Base Data Labeler

class dataprofiler.labelers.base_data_labeler.BaseDataLabeler(dirpath=None, load_options=None)

Bases: object

Initialize DataLabeler class.

Parameters
  • dirpath – path to data labeler

  • load_options – optional arguments to include for load i.e. class for model or processors

help()

Help function describing alterable parameters, input data formats for preprocessors, and output data formats for postprocessors.

Returns

None

property label_mapping

Retrieves the label encodings

Returns

dictionary for associating labels to indexes

property reverse_label_mapping

Retrieves the index to label encoding

Returns

dictionary for associating indexes to labels

property labels

Retrieves the label

Returns

list of labels

property preprocessor

Retrieves the data preprocessor

Returns

returns the preprocessor instance

property model

Retrieves the data labeler model

Returns

returns the model instance

property postprocessor

Retrieves the data postprocessor

Returns

returns the postprocessor instance

set_params(params)

Allows user to set parameters of pipeline components in the following format:

params = dict(

preprocessor=dict(…), model=dict(…), postprocessor=dict(…)

)

where the key,values pairs for each pipeline component must match parameters that exist in their components.

Parameters

params (dict) –

dictionary containing a key for a given pipeline component and its associated value of parameters as such:

dict(preprocessor=dict(…), model=dict(…), postprocessor=dict(…))

Returns

None

add_label(label, same_as=None)

Adds a label to the data labeler.

Parameters
  • label (str) – new label being added to the data labeler

  • same_as (str) – label to have the same encoding index as for multi-label to single encoding index.

Returns

None

set_labels(labels)

Sets the labels for the data labeler.

Parameters

labels (list or dict) – new labels in either encoding list or dict

Returns

None

predict(data, batch_size=32, predict_options=None, error_on_mismatch=False, verbose=1)

Predicts labels of input data based with the data labeler model.

Parameters
  • data – data to be predicted upon

  • batch_size – batch size of prediction

  • predict_options – optional parameters to allow for predict as a dict, i.e. dict(show_confidences=True)

  • error_on_mismatch – if true, errors instead of warns on parameter mismatches in pipeline

  • verbose – Flag to determine whether to print status or not

Returns

predictions

set_preprocessor(data_processor)

Set the data preprocessor for the data labeler

Parameters

data_processor (data_processing.BaseDataPreprocessor) – processor to set as the preprocessor

Returns

None

set_model(model)

Set the model for the data labeler

Parameters

model (base_model.BaseModel) – model to use within the data labeler

Returns

None

set_postprocessor(data_processor)

Set the data postprocessor for the data labeler

Parameters

data_processor (data_processing.BaseDataPostprocessor) – processor to set as the postprocessor

Returns

None

check_pipeline(skip_postprocessor=False, error_on_mismatch=False)

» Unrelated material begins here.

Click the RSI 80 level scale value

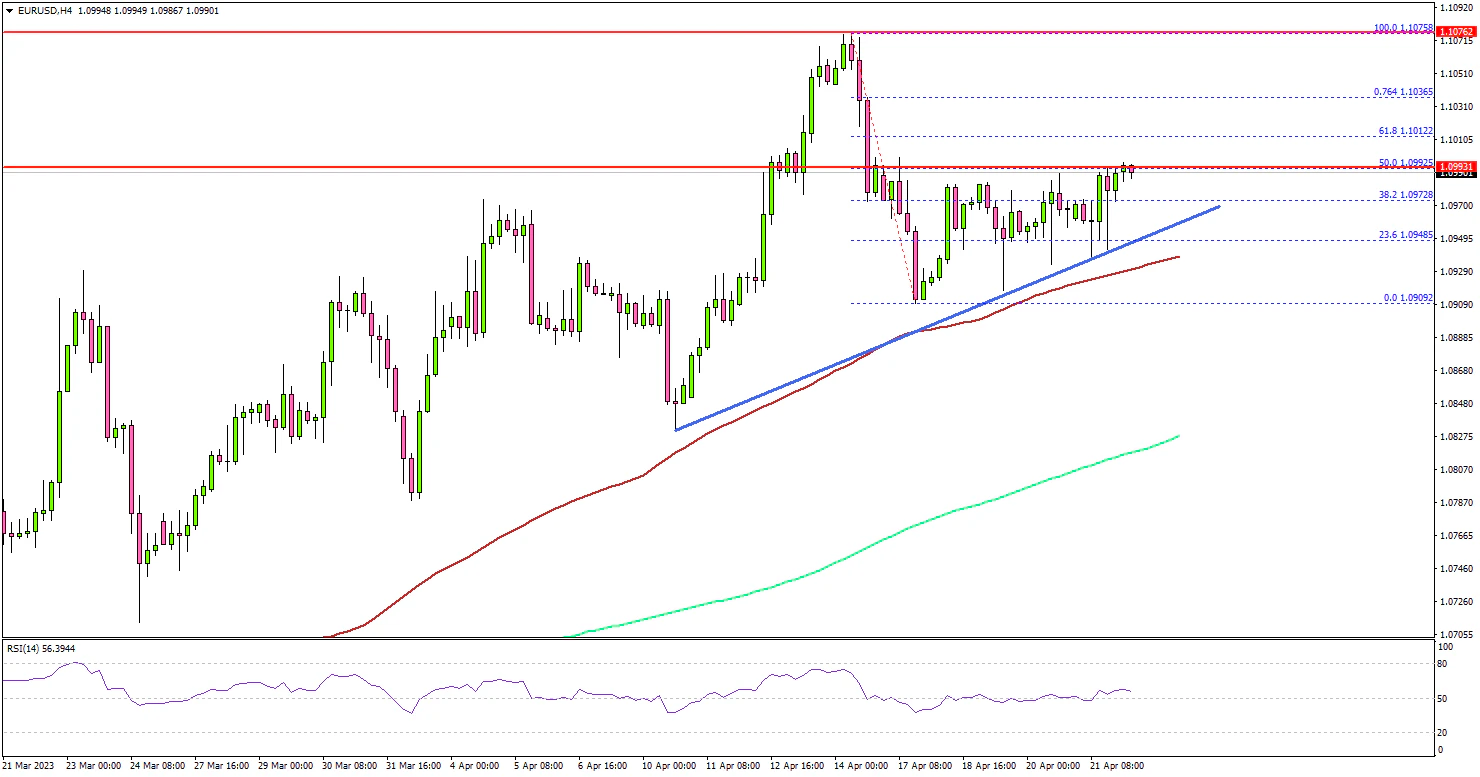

Checks whether the processors and models connect together without error.

Parameters
  • skip_postprocessor (bool) – skip checking postprocessor is valid in pipeline

  • error_on_mismatch (bool) – if true, errors instead of warns on parameter mismatches in pipeline

Returns

bool indicating valid pipeline

classmethod load_from_library(name)

Loads the data labeler from the data labeler zoo in the library.

Parameters

name (str) – name of the data labeler.

Returns

DataLabeler class

classmethod load_from_disk(dirpath, load_options=None)

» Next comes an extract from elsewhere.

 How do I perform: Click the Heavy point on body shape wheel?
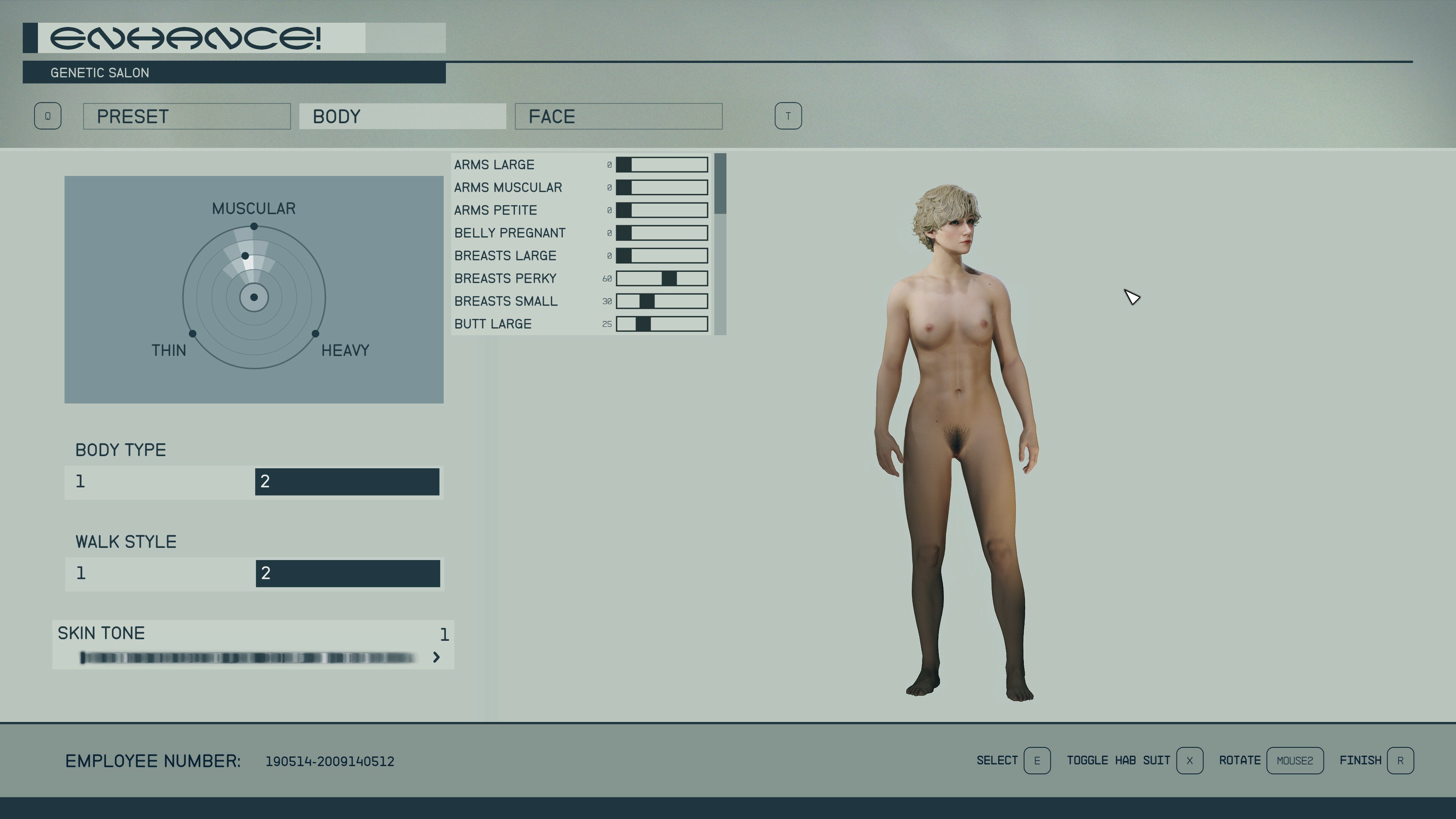315,334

Loads the data labeler from a saved location on disk.

Parameters
  • dirpath (str) – path to data labeler files.

  • load_options (dict) – optional arguments to include for load i.e. class for model or processors

Returns

DataLabeler class

classmethod load_with_components(preprocessor, model, postprocessor)

Loads the data labeler from a its set of components.

Parameters
Returns

save_to_disk(dirpath)

Saves the data labeler to the specified location

Parameters

dirpath (str) – location to save the data labeler.

Returns

None

class dataprofiler.labelers.base_data_labeler.TrainableDataLabeler(dirpath=None, load_options=None)

Bases: dataprofiler.labelers.base_data_labeler.BaseDataLabeler

Initialize DataLabeler class.

Parameters
  • dirpath – path to data labeler

  • load_options – optional arguments to include for load i.e. class for model or processors

fit(x, y, validation_split=0.2, labels=None, reset_weights=False, batch_size=32, epochs=1, error_on_mismatch=False)

Fits the data labeler model for the dataset.

Parameters
  • x (Union[pd.DataFrame, pd.Series, np.ndarray]) – samples to fit model

  • y (Union[pd.DataFrame, pd.Series, np.ndarray]) – labels associated with the samples to fit model

  • validation_split (float) – split of the data to have as cross-validation data

  • labels (Union[list, dict]) – Encoding or number of labels if refit is needed to new labels

  • reset_weights (bool) – Flag to determine whether or not to reset the weights

  • batch_size (int) – Size of each batch sent to data labeler model

  • epochs (int) – number of epochs to iterate over the dataset and send to the model

  • error_on_mismatch (bool) – if true, errors instead of warns on parameter mismatches in pipeline

Returns

model output

set_model(model)

Set the model for a trainable data labeler. Model must have a train function to be able to be set.

Parameters

model (base_model.BaseModel) – model to use within the data labeler

Returns

None

classmethod load_with_components(preprocessor, model, postprocessor)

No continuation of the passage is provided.